The term “user experience” (also known as UX) has been used more frequently in the past 5 years, but is UX a new concept, or are we just now realizing the importance of it? Typically when people hear UX they think site maps and wireframes without actually understanding what UX really is. UX can apply to a variety of concepts including event planning, branding, interior design, product development, websites and more. User experience is just that, an experience for the user. So why not take steps to ensure you’re providing your customer with the best possible experience? After all, isn’t that was sets you apart from your competition?
Here are some things to consider when making UX decisions…
You are not your user.
Sometimes it’s hard to hear, but you aren’t your user - and that’s okay! Coming from the perspective of a user can be fun. It’s refreshing to look at solutions from another point of view and a lot of times it can help you make better business decisions that aren’t related to an application or website. Yes, you are the expert in your field and you do know a lot about your industry, but that doesn’t mean your user needs to know everything! When you start to see things through your users eyes you can present the necessary information and guide them to make the best decisions.
Why is the user on my website? Why are we showing these photos? Why would they click this button? Why are they using my application? The answer is not difficult to find - this person is interested in what you have to offer. If you want to convert their interest into sales or actions, the best way to do it is to provide the user with a smooth and simple experience, by asking why.
Function over form.
We have all shopped online before and had a bad experience. Maybe a checkout link doesn’t work. Maybe you can’t find what you’re looking for. Either way, it’s frustrating and it may be the sole reason you choose not to shop on that site again. Will you remember exactly what went wrong? Probably not. All you will remember is that last time the site didn’t work. Enter function over form. It’s critical to prioritize the functionality of a website or application over the way it looks because let’s face it: that’s what your user cares most about. Spend time planning and testing up front so you have more time towards the end to make things look good. It’s always easier to go back and make something look better than it is to go back and make it work.

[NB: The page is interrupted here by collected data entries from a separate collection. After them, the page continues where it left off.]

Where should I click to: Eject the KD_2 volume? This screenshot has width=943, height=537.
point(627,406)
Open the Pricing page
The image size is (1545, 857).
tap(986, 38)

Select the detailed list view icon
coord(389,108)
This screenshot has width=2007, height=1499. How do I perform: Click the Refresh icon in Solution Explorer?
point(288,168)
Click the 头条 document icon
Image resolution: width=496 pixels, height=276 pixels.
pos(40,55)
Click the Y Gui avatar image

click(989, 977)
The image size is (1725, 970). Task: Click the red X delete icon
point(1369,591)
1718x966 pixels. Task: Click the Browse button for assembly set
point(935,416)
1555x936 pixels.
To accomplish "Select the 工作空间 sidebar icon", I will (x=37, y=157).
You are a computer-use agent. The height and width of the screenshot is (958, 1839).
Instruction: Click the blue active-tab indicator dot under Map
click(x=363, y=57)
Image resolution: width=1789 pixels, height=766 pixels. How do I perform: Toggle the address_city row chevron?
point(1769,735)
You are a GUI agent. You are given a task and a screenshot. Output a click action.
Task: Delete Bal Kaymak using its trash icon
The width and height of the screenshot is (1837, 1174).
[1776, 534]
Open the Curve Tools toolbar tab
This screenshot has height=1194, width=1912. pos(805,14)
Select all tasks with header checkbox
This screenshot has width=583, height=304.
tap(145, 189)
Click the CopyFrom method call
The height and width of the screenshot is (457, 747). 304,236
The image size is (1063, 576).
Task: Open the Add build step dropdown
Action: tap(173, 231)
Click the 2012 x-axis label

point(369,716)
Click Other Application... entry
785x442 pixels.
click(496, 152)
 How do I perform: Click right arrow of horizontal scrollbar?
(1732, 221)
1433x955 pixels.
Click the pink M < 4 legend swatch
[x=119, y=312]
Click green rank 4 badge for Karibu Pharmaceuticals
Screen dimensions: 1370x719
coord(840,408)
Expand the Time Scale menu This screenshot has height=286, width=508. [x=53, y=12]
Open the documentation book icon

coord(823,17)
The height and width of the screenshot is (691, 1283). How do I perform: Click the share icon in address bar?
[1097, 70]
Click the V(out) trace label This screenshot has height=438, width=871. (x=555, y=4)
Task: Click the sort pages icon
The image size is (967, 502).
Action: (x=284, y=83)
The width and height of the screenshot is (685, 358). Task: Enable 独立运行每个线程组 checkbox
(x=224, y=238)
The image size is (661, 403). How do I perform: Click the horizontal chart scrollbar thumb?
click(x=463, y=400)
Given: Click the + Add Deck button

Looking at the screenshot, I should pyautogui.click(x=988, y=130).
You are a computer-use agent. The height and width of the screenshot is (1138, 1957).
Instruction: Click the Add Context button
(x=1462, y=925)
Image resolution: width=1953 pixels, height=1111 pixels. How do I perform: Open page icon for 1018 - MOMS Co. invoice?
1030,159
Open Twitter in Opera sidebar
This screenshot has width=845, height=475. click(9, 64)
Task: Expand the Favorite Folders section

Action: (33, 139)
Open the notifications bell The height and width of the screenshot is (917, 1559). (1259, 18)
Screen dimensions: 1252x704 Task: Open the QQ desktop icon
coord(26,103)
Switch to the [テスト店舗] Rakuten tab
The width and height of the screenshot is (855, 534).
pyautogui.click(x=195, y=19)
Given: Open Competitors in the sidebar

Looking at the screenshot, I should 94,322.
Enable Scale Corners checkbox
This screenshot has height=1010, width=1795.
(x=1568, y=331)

Don’t present too many options.
Remember rushing to pick out a candy bar while your mom finished checking out at the store? That nervous feeling of making the wrong choice in a sudden moment? Too many choices in a short span of time can be overwhelming when trying to make crucial decisions (thankfully I could always depend on a Reese’s). That’s when it’s smart to practice progressive disclosure. Progressive disclosure is the technique of limiting the amount options a user has to complete a task, in order to reduce clutter and confusion. Simplifying the path your user needs to navigate on your website or application will optimize their experience, in turn increasing the likelihood of a return visit or reference. Keep it simple!